His Highness the Aga Khan Honored by WMF's famous Hadrian Award
His Highness Aga Khan's Speech at the Hadrian Award Presentation
David Rockefeller Speech at Hadrian Award Ceremony
Lord Rothschild's Message to His Highness Aga Khan
Cyrus Vance's Remarks
Michel David-Weil's Address


Leading Advocate for Architectural Preservation in Islamic Communities Worldwide Will be Honored in New York City on October 25, 1996

NEW YORK, NY, Oct. 17, 1996 -- The World Monuments Fund will present its prestigious Hadrian Award on October 25, 1996, to His Highness Prince Karim Aga Khan IV, in honor of his achievements as a champion of architectural conservation efforts throughout the Muslim world. Given annually since 1988 to an international leader whose support for cultural activities has greatly enhanced the understanding, appreciation and preservation of world art and architecture, the Hadrian Award has previously honored Lord Rothschild, David Rockefeller, Dominique de Menil, Marella and Giovanni Agnelli, Mrs. Vincent Astor, His Royal Highness The Prince of Wales, Paul Mellon, and Carlo De Benedetti.

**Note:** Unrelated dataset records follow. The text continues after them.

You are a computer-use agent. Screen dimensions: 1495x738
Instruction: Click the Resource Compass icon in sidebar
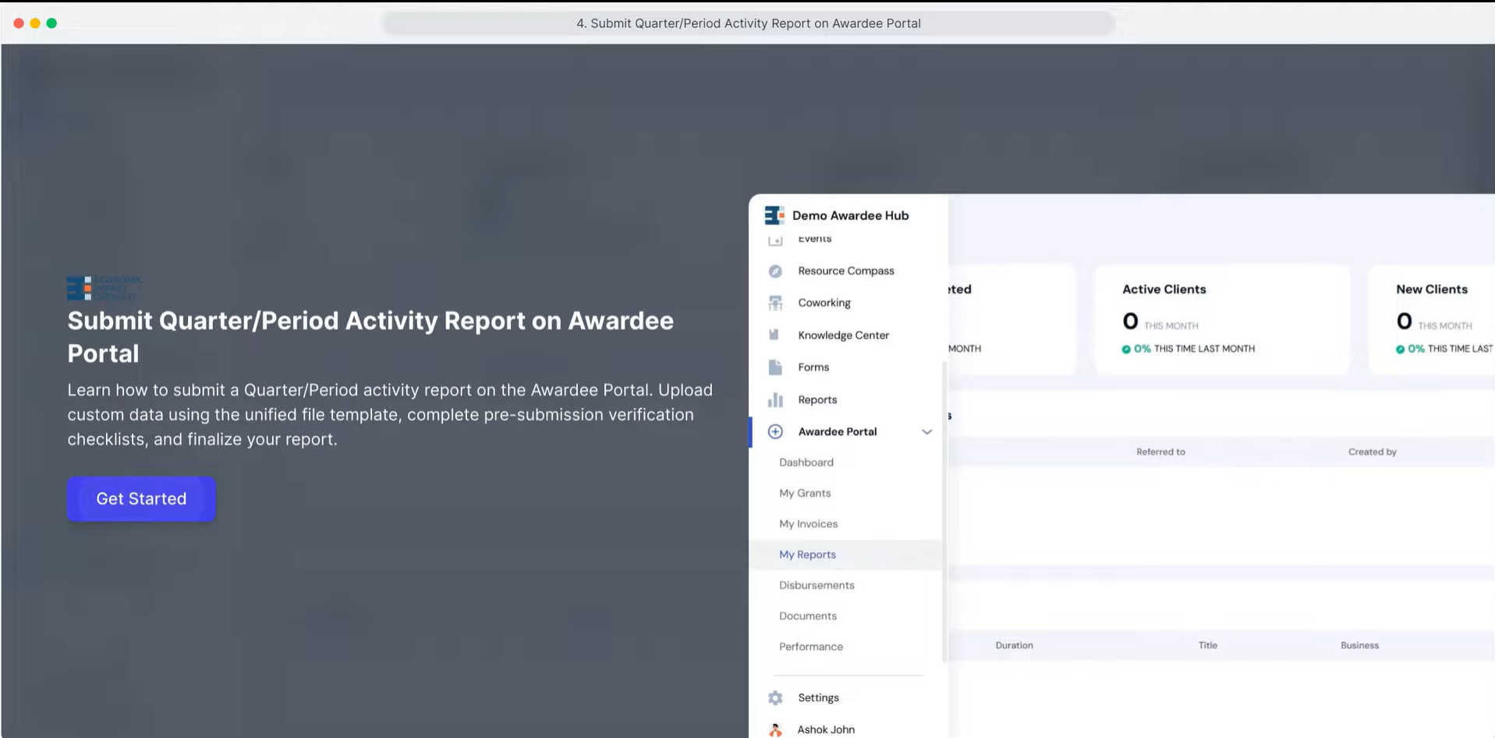tap(775, 271)
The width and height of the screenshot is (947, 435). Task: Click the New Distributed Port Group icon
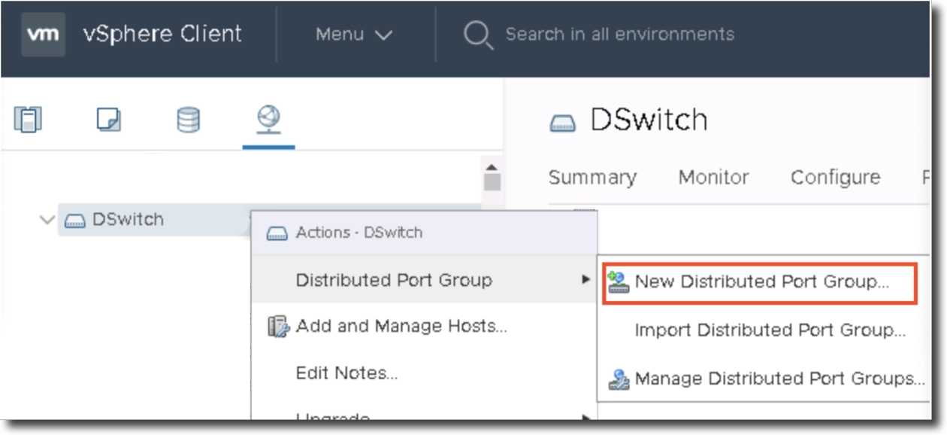(618, 282)
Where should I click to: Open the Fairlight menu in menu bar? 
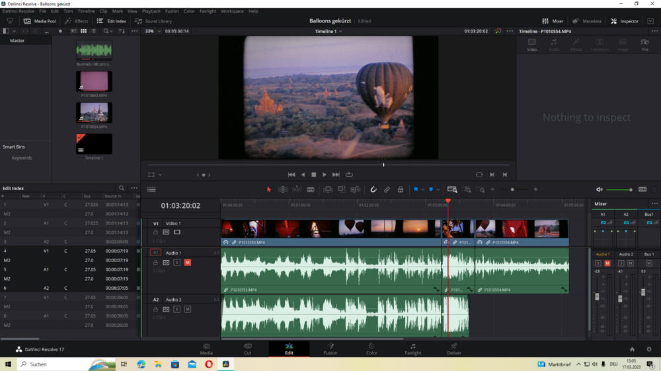[x=208, y=11]
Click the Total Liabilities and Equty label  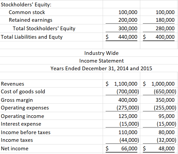point(32,37)
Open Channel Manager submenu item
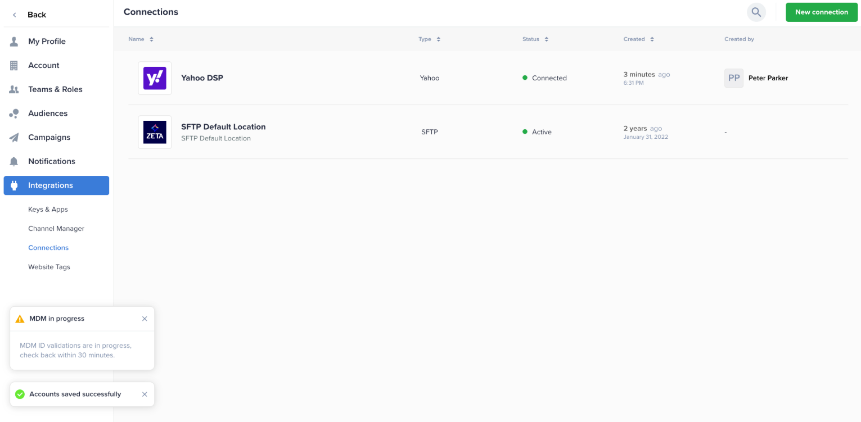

"The Aga Khan has been the undisputed champion of historic preservation in the Muslim world for more than twenty years," said Marilyn Perry, Chairman of the World Monuments Fund. "But, more than that, he has shown us all that preservation can be a forward-looking mission. The Aga Khan is an innovator. In his concern with the links between society and the built environment, he has not only benefitted Islamic communities but has changed the nature of architectural discourse throughout the world."

Born into a family whose history can be traced back for 49 generations, the Aga Khan occupies a position of extraordinary responsibility as leader of the Shia Imami Ismaili Muslims, whose 12 million people live in 25 different countries. In order to help these communities address the challenges of modernization, the Aga Khan has created constructive channels for dialogue, built upon the foundations of history, tradition and cultural heritage.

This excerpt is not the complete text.